Jeden z najgłośniejszych i najlepszych debiutów tego roku. Berdo elektryzuje i przykuwa uwagę klimatyczną okładką już od chwili, gdy ukazał się w zapowiedziach. I w pełni spełnia pokładane w nim oczekiwania, chociaż lektura nie jest łatwa emocjonalnie i potrafi skopać czytelnika po najwrażliwszych częściach ciała.
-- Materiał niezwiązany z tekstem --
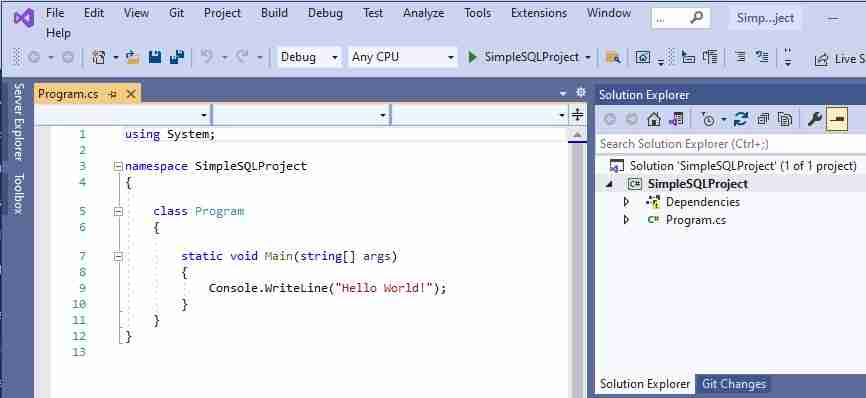Collapse the namespace SimpleSQLProject code block
Viewport: 866px width, 398px height.
point(118,166)
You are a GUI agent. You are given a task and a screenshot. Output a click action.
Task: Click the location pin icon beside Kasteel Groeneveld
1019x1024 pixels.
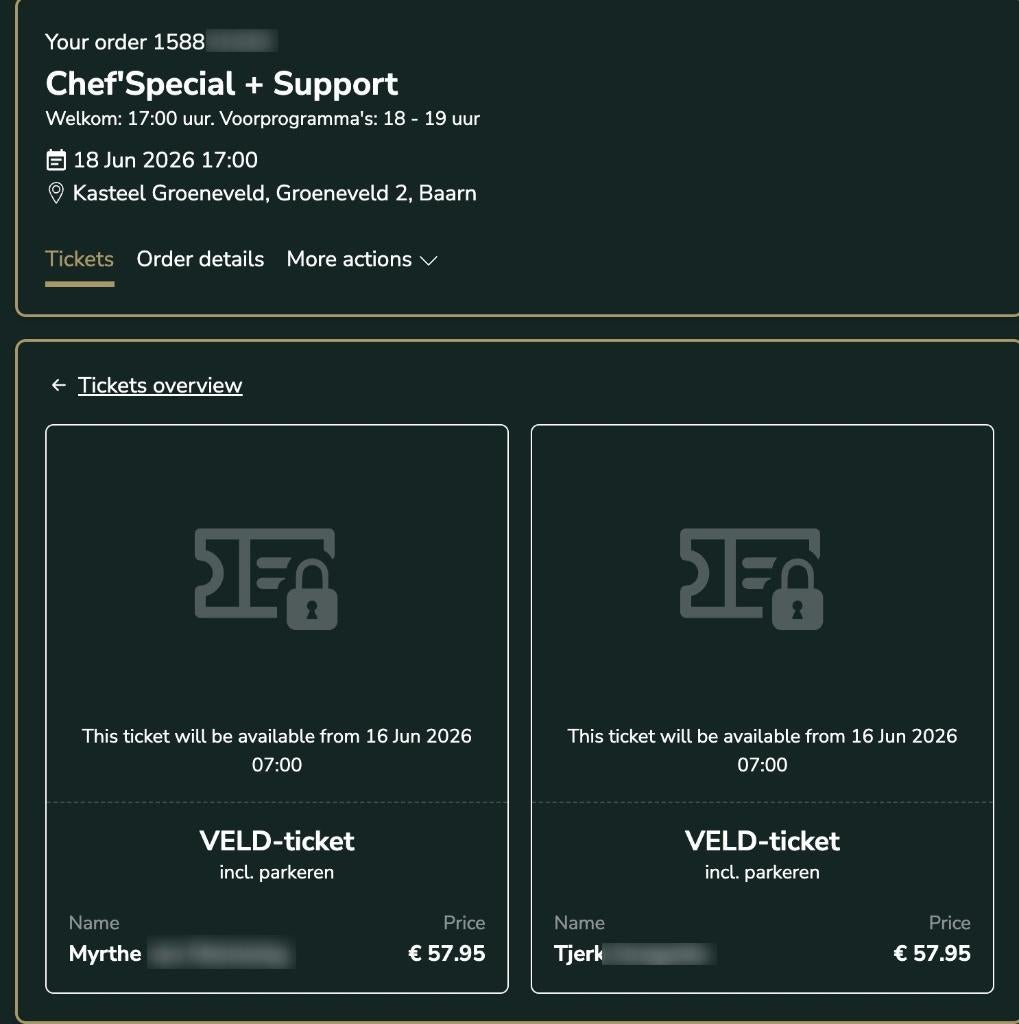tap(54, 192)
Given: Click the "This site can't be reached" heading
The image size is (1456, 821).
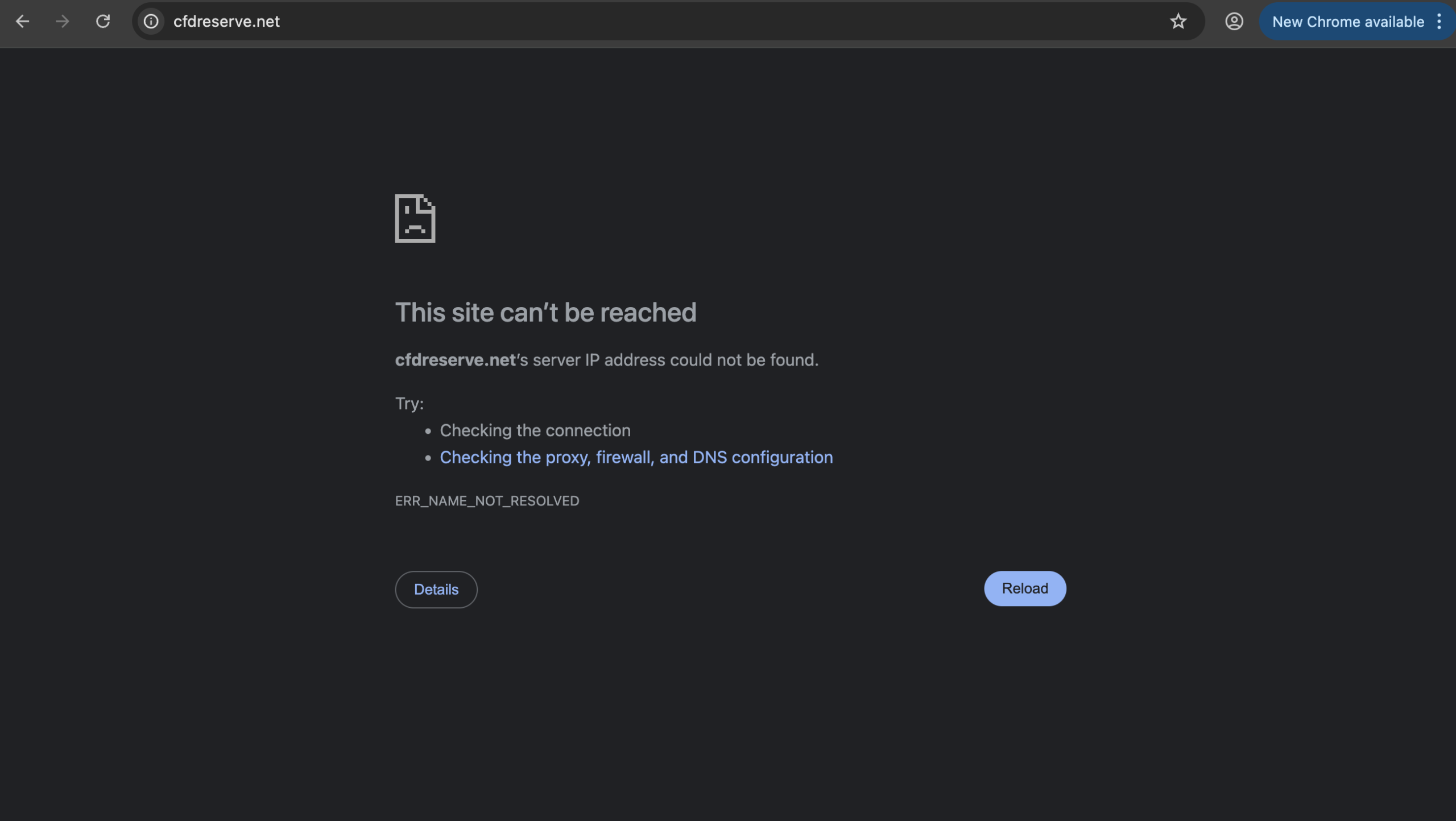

Bieszczady, koniec lat 90. Tytułowy Berdo, oficjalnie znany jako Michał Mosler, to trzydziestoośmioletni kłusownik, twardy, nieprzyjemny i stroniący od ludzi. Samotnie wychowuje kilkuletniego synka, Radka. Prawdziwsze byłoby jednak stwierdzenie, że chłopiec chowa się sam, pod opieką sędziwego Millionen Jahren, miejscowego malarza ikon. Berdo nie ma dla niego ani czasu, ani cierpliwości. Zajęty kolejnymi zleceniami i szukający ucieczki przed własnymi demonami, zdaje się dostrzegać syna tylko wtedy, gdy ten zrobi coś nie po jego myśli.
Świeżo po lekturze powiem tak – nie wierzę, że to debiut, nie ma takiej opcji. Powieść jest dopracowana w najdrobniejszych szczegółach, a całości dopełnia bardzo dobry warsztat pisarski autorki. To nie jest po prostu historia izolującego się od świata kłusownika i jego syna, ale pełna wyrazu, wielopoziomowa opowieść, którą można interpretować na różny sposób. Która wzbudza całą gamę emocji; często niełatwych i bolesnych, a jednocześnie potrzebnych i rozpalających w człowieku nadzieję, że nawet w największej ciemności może tlić się promyk nadziei. I że nigdy nie jest za późno, by coś zmienić.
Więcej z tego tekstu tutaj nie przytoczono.